Dominant power expresses in many ways. It’s the bullying in playgrounds, it’s having to hide who you love, it’s skin whitening products, it’s not knowing if you will be able to afford your next meal, it’s the forced marriage, it’s having to pretend to be somebody else, it’s changing your accent to sound more ‘intelligent’, hiding your culture to be accepted, it’s hoarding wealth while people starve, it’s police brutality, it’s non-profit organisations that don’t reflect the communities they serve, it’s imposed markers of success, false histories, the theft of indigenous land, it’s economic exploitation, it’s being sold into slavery, it’s shame about your body, it’s refugee’s drowning in oceans, children scarred by war, it’s sexual harassment from your boss, it’s not seeing yourself in your school curriculum, it’s domestic violence, it’s being punished for asking questions, it’s media monopolies controlled by the powerful, it’s believing some lives are worth more than others, it is believing ‘the other’ is inferior and should be feared, it’s believing you are not enough.. (the list goes on)

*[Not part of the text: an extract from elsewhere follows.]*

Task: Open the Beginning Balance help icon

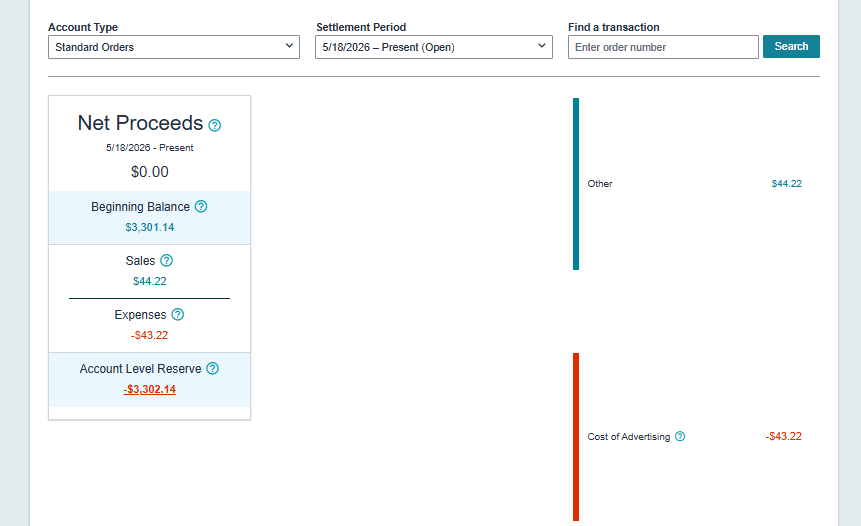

Dominant power is also the energy that drives our relationship to the earth. The way we treat our planet – as a resource to exploit and dominate over, rather than as the source of life to which we are intimately entangled and dependent upon. The way we relate to ourselves, each other, and the earth is all interconnected. Unless we transform these relationships we risk extinction.
When we look at our education systems through the lens of dominant power we begin to recognise dominance is the energy that shaped it, the energy that sustains it, the energy it produces, and the energy that it serves. This is true beyond education too, it’s institutionalised in all our systems, entrenched in our cultures, and internalised so deeply within us that we may not notice it until we are offered critical points of reference and moments that challenge deep reflection. And so if we are to create transformational change that leads to equity and justice we need to learn how to wake ourselves up and tap into a different kind of energy. This energy is our libratory power. (We will explore this in more depth later)
How has dominant power shaped our world?
Dominant power has been present in our world for as far back as we have recorded history, especially after the agricultural revolution which allowed people to begin hoarding resources and use them as a way to control others, and then soon after with the emergence of kingdoms and then empires. However, there are also many examples of people who had (and many that still have) different ways of organising power that challenge many of our assumptions about how things have always been. There are also many Indigenous traditions that have and continue to challenge the status quo despite centuries of repression. It is important to acknowledge this because it reminds us that dominance is not inevitable, other ways of being together are possible.
The origins of our desire to dominate over others is a deep philosophical and spiritual question that we may never be able to fully answer. However, what we do know is that this desire has been mechanised and weaponised in many ways throughout history. One of the most pervasive examples of this is Western European colonisation and the ideological, cultural and economic models it imposed globally.
‘Formally’ many of these empires no longer exist but the colonial model they imposed is still very much with us and continues to evolve. We have inherited a world shaped by this historical legacy, and within societies designed to feed, protect and reproduce these dynamics. Sometimes this is obvious and easy to see, but often it is hidden and disguised. This means that we need to look critically at the past to identify the forces that have shaped our present reality and the systems we live and work within.
To understand how history shapes the present, we need to consider both our shared global history and the histories that are specific to our local contexts. Although there are consistent patterns that play out broadly, every context is unique and has evolved in different ways. Exploring our historical journeys both globally and locally, and the relationship between the two, can help us understand the underlying ideologies and events that have shaped our present realities and the nuanced ways in which they express today.
Take a moment to consider these questions..
- In your local/national context, where has dominant power expressed throughout history? (When has the full humanity, freedom, rights, culture of people been oppressed.. Along what different lines of identity did this happen?)
- How has your local history been influenced by global hitory? (Consider the ideological, cultural and economic influence of: colonialism, industrialisation, capitalism, fascism, communism etc.)
- Where do you see this reflected in your education system and the broader system?
- Do you have the information you need to answer this question? Who has had the power to write the ‘official’ account of history? Who’s narratives have been left out or suppressed? How can you learn from the narratives of historically oppressed groups in your context?